In recent decades various Pauline scholars have proposed fresh readings of Paul, usually labelled “anti-imperial” that are anxious to point out the critical potential of Pauline theology over against a problematic history of the use of Pauline texts such as Romans 13:1-7 to support unjust political rulers.
Between a strictly historical approach to texts with a problematic history and hermeneutical approaches that are driven too much by contemporary anxieties, I propose a third way of reading Paul’s texts in the broader horizon of two proposals of contemporary political theologians. Conversing with the works of John Howard Yoder and Oliver O’Donovan has helped me to sharpen up the concepts of what is the political, what we mean by portraying the church as a political community and what might be variations of re-configuring political authority in the light of Christ’s Lordship.

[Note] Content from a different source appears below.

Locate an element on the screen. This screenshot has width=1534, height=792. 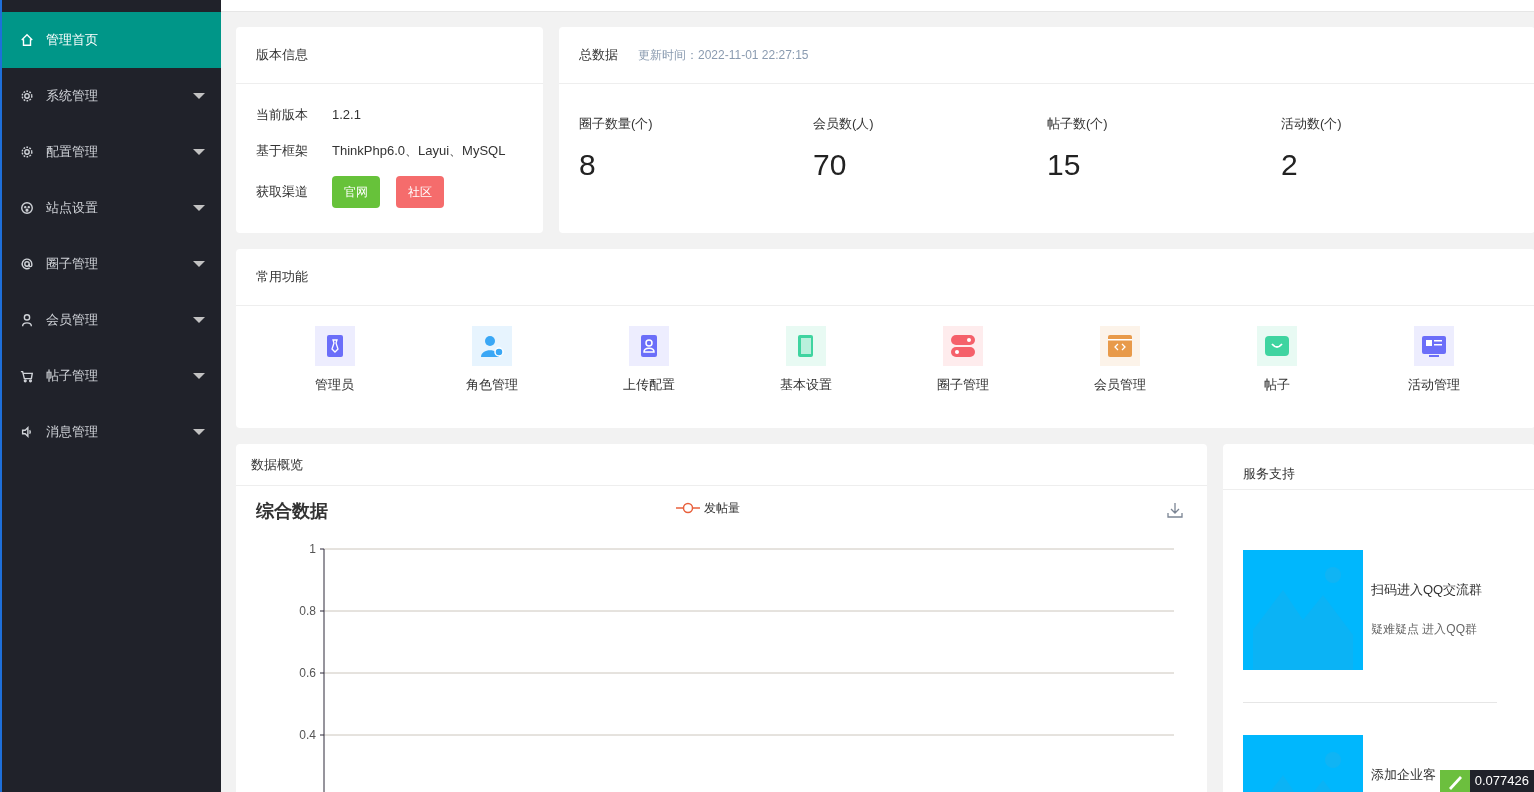
info-label: 当前版本 is located at coordinates (282, 116).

My provisional conclusions are that Paul translates the Lordship of Christ primarily into ecclesiological categories. The church, the community under ultimate and final authority nevertheless affirms and needs worldly political authority. The link between the Lordship of Christ and the rulers of this world is at best implicit in the texts I observe (Romans 13:1-7 and Philippians 2 and 3) and at its worst non-existent. There is no free standing political Christology apart from ecclesiological reflections. Paul’s way of linking things leaves some awkward gaps for us but could also help us to unlearn familiar categories and explore new ones.